Posted by Will in Seattle http://www.facebook.com/WillSeattle on April 13, 2010 at 2:38 PM
Joe Szilagyi 13
I don't get why allowing anyone passing a criminal & credit check to open a liquor store, order their spirits, and sell it would be a bad thing. It works quite fine as a system in New England where I'm from. You tax it all, and bang, insta-revenue at no cost to the state. And you're not limited to just what the state feels like carrying, then.

It's ghetto, but my wife and I both like the Bacardi Big Apple Rum in mixed drinks for sipping. You can't buy it at our stores--they stopped ordering it 3~ years ago. I know because I cleaned out the last three bottles in the stores by Broadway and 12th over a year ago. What if someone else wanted a weird scotch? Some vendor could order it for them rather than the people ordering online.

That keeps the tax revenue local as well.

Seriously, why would this a bad thing? I don't get it.
Posted by Joe Szilagyi http://www.joeszilagyi.com on April 13, 2010 at 3:14 PM
14
How much does Timmy cost us each year with all his shortsighted, petty, lame-ass initiatives?
Posted by StuckInUtah on April 13, 2010 at 3:29 PM
Will in Seattle 15
@14 - enough that we should give all released prisoners a map to his house and when he isn't home.
Posted by Will in Seattle http://www.facebook.com/WillSeattle on April 13, 2010 at 4:01 PM
16
I'd rather send him to Texas. Then they could secede and he'd be a non-citizen.
Posted by StuckInUtah on April 13, 2010 at 4:03 PM
Will in Seattle 17
@16 - nah, then I'd have to get a third passport.
Posted by Will in Seattle http://www.facebook.com/WillSeattle on April 13, 2010 at 4:31 PM
TheMisanthrope 18
@4 Prisons, Government salary (you note that nobody there took a pay cut except to not get paid as much for their OT), homeless shelters, highway patrol, drug enforcement.

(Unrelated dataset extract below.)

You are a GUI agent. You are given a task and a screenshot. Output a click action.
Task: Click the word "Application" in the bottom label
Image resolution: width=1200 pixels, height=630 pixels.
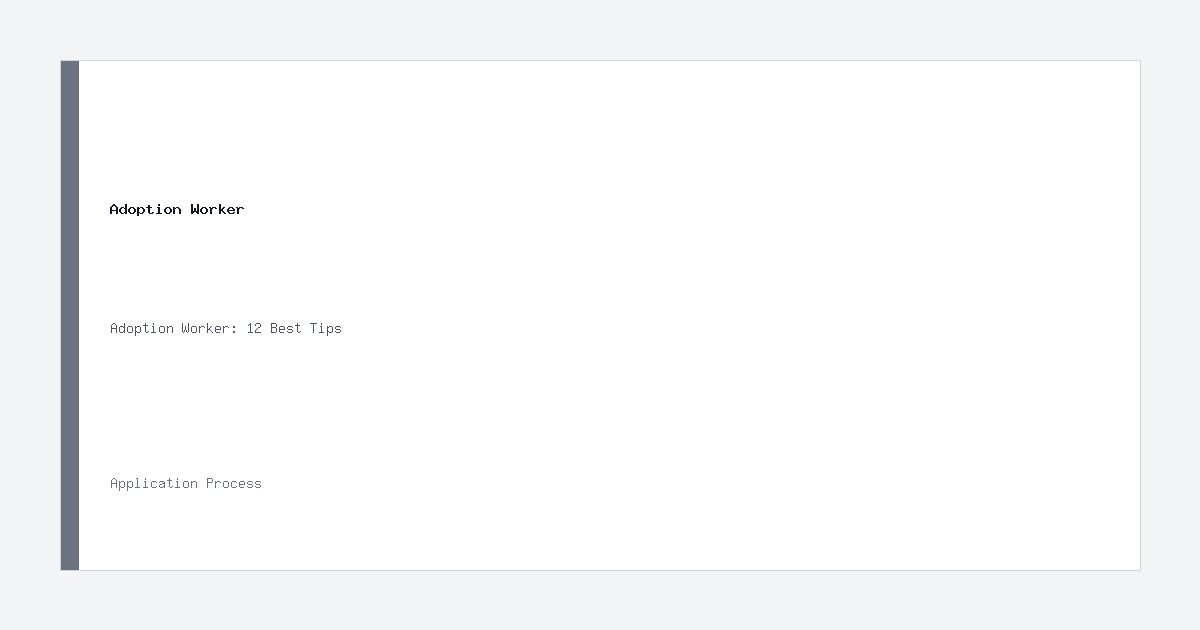point(154,483)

And why tax beers unevenly? Why not tax church property? Why raise taxes on the very people who are struggling to begin with, but letting the rich get out of a lot of those taxes? This is a shitty compromise and the Democrats should be ashamed of themselves.
Posted by TheMisanthrope on April 13, 2010 at 4:44 PM
Will in Seattle 19
Now that's the first good idea you had TM.

Tax churches.

Love it!
Posted by Will in Seattle http://www.facebook.com/WillSeattle on April 13, 2010 at 5:18 PM
COMTE 20
@10:

I can't imagine there's anything you could possibly afford that would allow you to "safe $1000 K" a year in WA sales tax.

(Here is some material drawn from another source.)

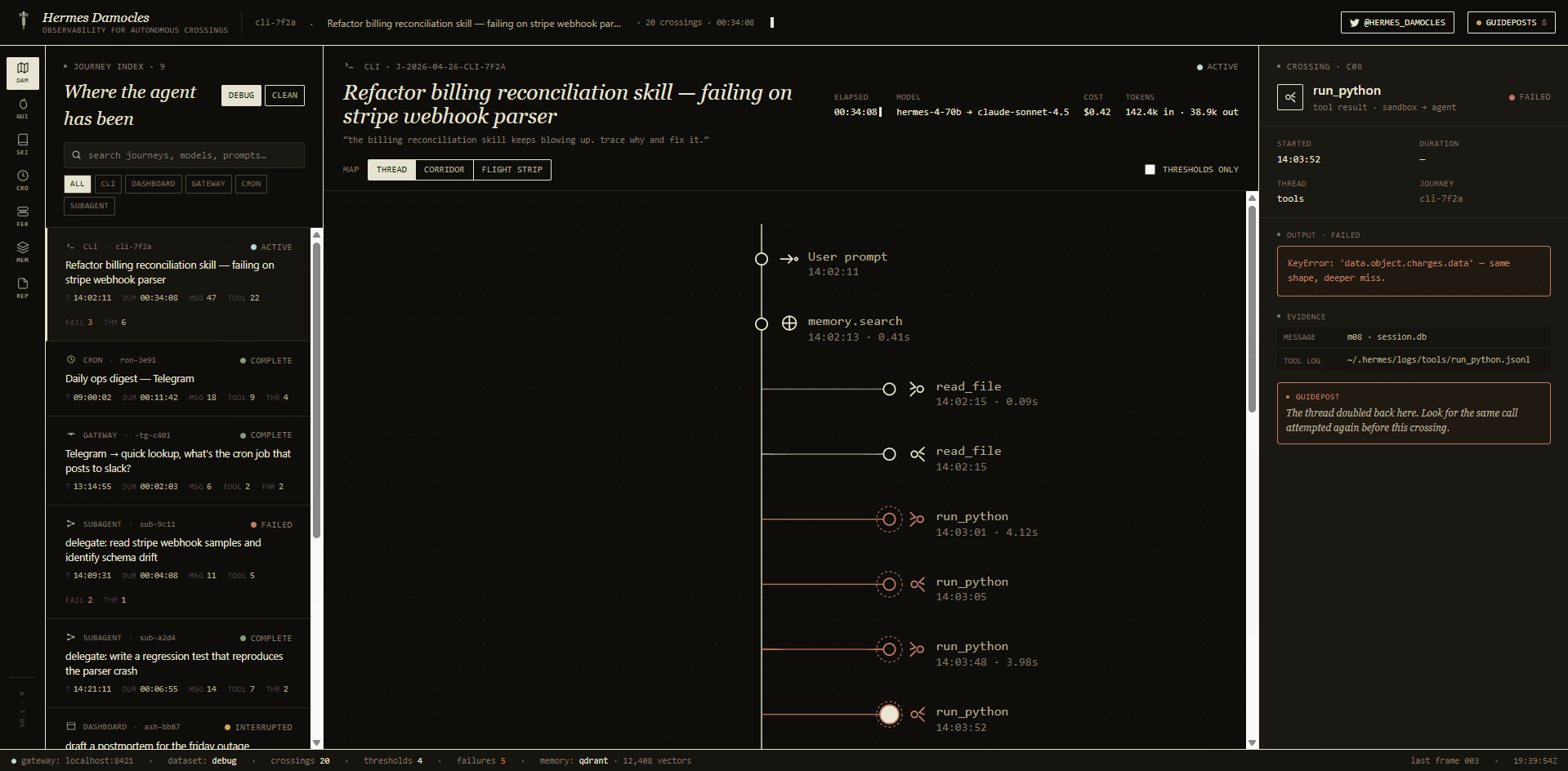Open the GUI flame sidebar icon
The width and height of the screenshot is (1568, 771).
[23, 109]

Do the math (and the spelling - if you can) eejit.
Posted by COMTE http://www.chriscomte.com on April 13, 2010 at 5:49 PM
TheMisanthrope 21
@20 To save $1k in taxes, you only need to spend $10k.

Really, that's not that much.
Posted by TheMisanthrope on April 13, 2010 at 10:59 PM
murphtall 22
@21 the quote was "$1000k" which is $1,000,000"
$1000k=one thousand thousand, which is a million, right?